À mesure que les années passent, Scorsese assume son statut : du bouillonnant artisan du Nouvel Hollywood à l’aube des 70’s, le voilà, 30 ans plus tard devenu l’archiviste de l’Amérique : de sa ville, New York, dont il restitue toutes les époques possibles, mais aussi du cinéma : documentariste, fondateur de The Film Foundation, ouvrant à la préservation du patrimoine et à la sauvegarde des films sur pellicule, il devient la mémoire du septième art. Cette obsession déteint sur ses films : soit par touches métaphoriques (les motifs récurrents des jumelles, des longues vues, de la photographie dans Le temps de l’innocence et Kundun) soit en tant que sujet du film lui-même, comme c’est le cas pour Hugo Cabret ou Aviator.
Film somme, d’abord longuement développé par Michael Mann, le biopic d’Howard Hugues embrasse autant l’âge d’or d’Hollywood que l’industrie de l’aviation et la destinée torturée d’un malade mental. C’est là le principal problème : vouloir traiter de tout.
On reconnait la patte de Scorsese dans la nervosité avec laquelle il prend le pouls d’un milieu, sa capacité unique à distribuer les rôles dans un plan d’ensemble : musique, foule, montage frénétique et ping-pong verbal, autant de procédés qui donnent leur sève dès les Affranchis, et d’A tombeau ouvert au Loup de Wall Street. On retrouve aussi ce rapport à la célébrité qui brise toute possibilité de vie intime et va détruire l’idée même du couple, comme l’avait déjà abordé New-York, New-York.
Certes, Hugues est un personnage fascinant et toute la première partie, sur le tournage d’Hell’s Angels, est assez prenante. Mais le name dropping qui suit ses conquêtes amoureuses, le concours de casting all stars visant à payer son tribut à l’âge d’or est aussi ronflant que boursouflé. Utiliser des couleurs propres au technicolor de l’époque n’apporte aucun intérêt : une partie de golf sépia, des betteraves ultra-vives font certes revivre un cinéma d’antan, mais tout cela ressemble à un caprice assez vain.
Car le paradoxe est là : revoir avec la technologie actuelle un cinéma à ses origines : Scorsese abuse de la CGI dans des séquences assez laides de ballets aériens, ou de crash digne d’un blockbuster et dont on est vraiment en droit de questionner la pertinence ici. Toute la question de la forme contamine le film : à chaque fois, elle est de l’ordre de la préciosité vaine, et au service d’un scénario des plus convenus sur une période dont on ne décape pas vraiment le vernis.
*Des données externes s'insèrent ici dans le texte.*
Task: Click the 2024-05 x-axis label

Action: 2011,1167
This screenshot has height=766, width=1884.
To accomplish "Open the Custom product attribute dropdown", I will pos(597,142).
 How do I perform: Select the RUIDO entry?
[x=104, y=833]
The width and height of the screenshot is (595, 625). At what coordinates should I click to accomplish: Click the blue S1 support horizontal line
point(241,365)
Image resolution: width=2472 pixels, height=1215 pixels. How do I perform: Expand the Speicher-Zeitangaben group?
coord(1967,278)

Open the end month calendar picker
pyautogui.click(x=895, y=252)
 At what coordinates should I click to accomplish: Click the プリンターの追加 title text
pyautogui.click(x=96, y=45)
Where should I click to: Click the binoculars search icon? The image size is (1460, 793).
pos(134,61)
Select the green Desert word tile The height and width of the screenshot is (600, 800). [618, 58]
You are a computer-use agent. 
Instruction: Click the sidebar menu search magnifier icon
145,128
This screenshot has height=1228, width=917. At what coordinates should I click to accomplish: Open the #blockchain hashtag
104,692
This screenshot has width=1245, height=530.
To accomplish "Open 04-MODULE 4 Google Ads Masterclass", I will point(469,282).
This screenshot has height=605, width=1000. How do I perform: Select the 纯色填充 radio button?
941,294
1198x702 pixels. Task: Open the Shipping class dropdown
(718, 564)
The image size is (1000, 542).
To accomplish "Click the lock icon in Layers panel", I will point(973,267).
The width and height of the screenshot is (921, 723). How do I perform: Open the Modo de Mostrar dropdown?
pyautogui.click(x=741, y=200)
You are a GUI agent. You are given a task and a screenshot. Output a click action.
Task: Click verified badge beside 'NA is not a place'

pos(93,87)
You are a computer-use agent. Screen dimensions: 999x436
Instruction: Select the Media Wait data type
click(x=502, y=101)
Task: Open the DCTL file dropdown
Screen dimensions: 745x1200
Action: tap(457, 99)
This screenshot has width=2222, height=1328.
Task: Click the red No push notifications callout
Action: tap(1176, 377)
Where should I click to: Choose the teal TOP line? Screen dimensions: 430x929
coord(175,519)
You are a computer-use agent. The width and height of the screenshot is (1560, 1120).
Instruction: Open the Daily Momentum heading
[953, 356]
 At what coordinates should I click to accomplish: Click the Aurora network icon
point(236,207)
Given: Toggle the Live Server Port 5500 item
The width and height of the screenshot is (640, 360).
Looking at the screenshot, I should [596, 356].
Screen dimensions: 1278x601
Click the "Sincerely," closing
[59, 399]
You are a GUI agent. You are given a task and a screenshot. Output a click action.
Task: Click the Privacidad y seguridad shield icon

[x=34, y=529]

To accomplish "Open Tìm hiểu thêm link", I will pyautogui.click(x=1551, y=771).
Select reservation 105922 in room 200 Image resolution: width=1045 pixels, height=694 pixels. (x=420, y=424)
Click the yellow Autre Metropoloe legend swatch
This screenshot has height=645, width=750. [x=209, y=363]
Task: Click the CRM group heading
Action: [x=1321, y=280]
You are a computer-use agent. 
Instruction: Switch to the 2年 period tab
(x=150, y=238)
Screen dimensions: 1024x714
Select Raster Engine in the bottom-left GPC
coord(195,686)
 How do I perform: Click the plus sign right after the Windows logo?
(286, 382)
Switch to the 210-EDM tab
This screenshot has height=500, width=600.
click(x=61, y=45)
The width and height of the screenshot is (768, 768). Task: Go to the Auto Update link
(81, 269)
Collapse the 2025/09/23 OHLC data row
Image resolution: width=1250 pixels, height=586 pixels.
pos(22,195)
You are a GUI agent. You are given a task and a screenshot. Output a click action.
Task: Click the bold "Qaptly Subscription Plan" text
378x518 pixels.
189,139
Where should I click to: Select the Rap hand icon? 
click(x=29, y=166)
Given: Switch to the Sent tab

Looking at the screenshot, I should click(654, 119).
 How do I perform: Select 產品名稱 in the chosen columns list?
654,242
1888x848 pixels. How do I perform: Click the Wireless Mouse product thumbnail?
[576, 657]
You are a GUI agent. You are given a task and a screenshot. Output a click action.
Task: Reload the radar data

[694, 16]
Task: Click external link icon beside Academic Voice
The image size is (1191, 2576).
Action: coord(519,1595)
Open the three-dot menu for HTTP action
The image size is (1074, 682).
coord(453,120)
Scorsese aborde ce milieu comme les tabloïds de l’époque, et si son film ne manque pas de moyen, on ne peut pas en dire autant de sa personnalité. Autant il est parvenu à traiter de la grandeur et de la décadence dans des parcours flamboyants avec Raging Bull et Casino, autant celui-ci fait long feu.
Le cinéaste se fourvoie d’autant plus en développant les travers psychiques de son personnage : nosophobie, paranoïa ont en effet conduit Hugues à des excentricités plutôt romanesques, mais le film les aborde avec toutes les lourdeurs dont Hollywood est capable. Di Caprio se dépense sans compter sur ce registre à oscars, Scorsese insiste sur chaque grain de poussière et regard potentiellement anxiogène, pour une démonstration qui dépasse de loin le supportable.
Les parallèles sont donc nombreux entre les excès du milieu décrit et le soufflé coloré que nous livre Scorsese… on aurait pu craindre une dérive vers l’académisme du cinéaste, mais la vigueur retrouvée sur le dernier Loup de Wall Street nous a rassurés depuis.